The effects of several steroids on the regenerating thymus in ageing male rats have been studied. Rats aged from 12 to 15 months were orchidectomized and 7 days later implanted s.c. with silicone elastomer tubing containing 25 mg testosterone, 5α-dihydrotestosterone (DHT), oestradiol, progesterone or corticosterone. One group of rats received an empty implant. Thirty days later the rats were killed and the thymus, spleen, ventral prostate and seminal vesicles weighed and retained for histology.
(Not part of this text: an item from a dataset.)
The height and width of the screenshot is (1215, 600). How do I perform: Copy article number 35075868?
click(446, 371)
Whole blood was taken for total and differential white cell counts; plasma was prepared for radioimmunoassay of testosterone, oestradiol, progesterone and corticosterone.
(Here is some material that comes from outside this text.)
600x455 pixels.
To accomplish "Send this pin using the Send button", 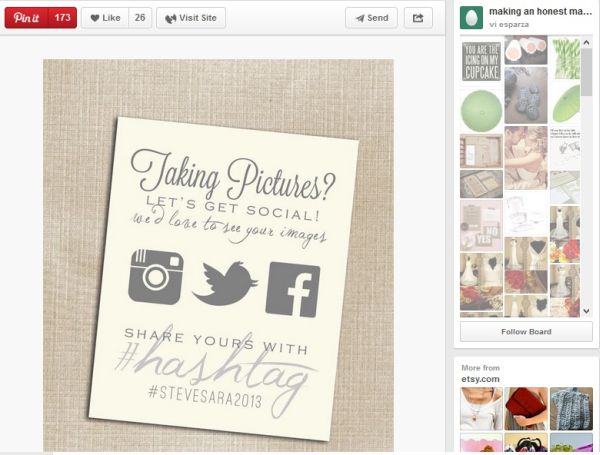I will click(x=371, y=18).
After orchidectomy only, a multilobular thymus was present, and histologically the tissue appeared healthy. In testosterone- and oestradiol-treated rats, thymus weight was reduced to about 50% of that in untreated animals. Histologically, much of the thymus taken at autopsy was fat and what remained was poorly organized and contained a much lower density of thymocytes. The total white cell count was significantly reduced in these animals, the effect appearing to be predominantly on lymphocytes. Although treatment with DHT also resulted in a lower mean thymus weight than that of orchidectomized animals, histologically the tissue appeared similar to that of the untreated castrated animals. In rats treated with DHT, the total white cell count was significantly higher than in testosterone-implanted rats. Both progesterone and corticosterone implants resulted in significantly smaller mean thymus weights, although these steroids were not as potent as testosterone or oestradiol. Corticosterone, but not progesterone, appeared to cause a significant reduction in circulating lymphocytes. Dihydrotestosterone possessed only half the potency of testosterone in restoring the weights of the accessory sex organs. Serum concentrations of testosterone in orchidectomized old rats were 0·33 ± 0·02 nmol/l and in testosterone-implanted rats 4·8 ± 0·4 nmol/l. These results raise the possibility that testosterone and oestradiol may have caused atrophy of the thymus, while DHT may have retarded regeneration of the thymus without any atrophic effect. It remains to be seen whether the different responses between testosterone and DHT, in both the thymus and accessory sex organs, are due to differences in intrinsic action or differences in the metabolism of the steroids.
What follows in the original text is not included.